Written instruction>
Please rewrite the entries below as a Markdown table with the columns Row and Text, giving each line its own numbered row, from the line with "Click Você acumula 497 pontos text" up to and including the line with "point(93,424)". Skip blank lines and leave the pictures out.

Dataset records>
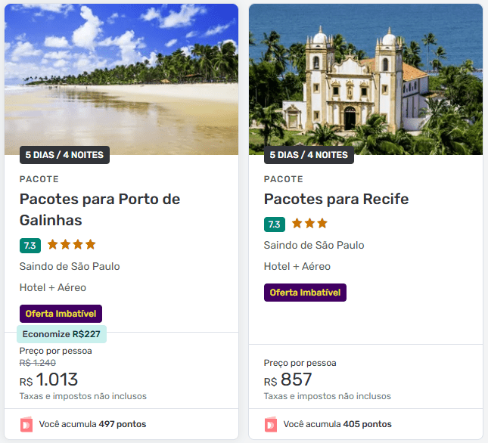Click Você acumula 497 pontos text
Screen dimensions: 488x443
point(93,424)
* * *
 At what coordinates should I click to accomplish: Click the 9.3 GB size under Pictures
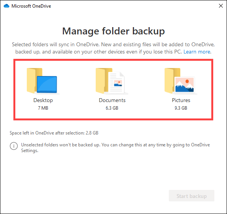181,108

Written response>
| Row | Text |
|---|---|
| 1 | Click Você acumula 497 pontos text |
| 2 | Screen dimensions: 488x443 |
| 3 | point(93,424) |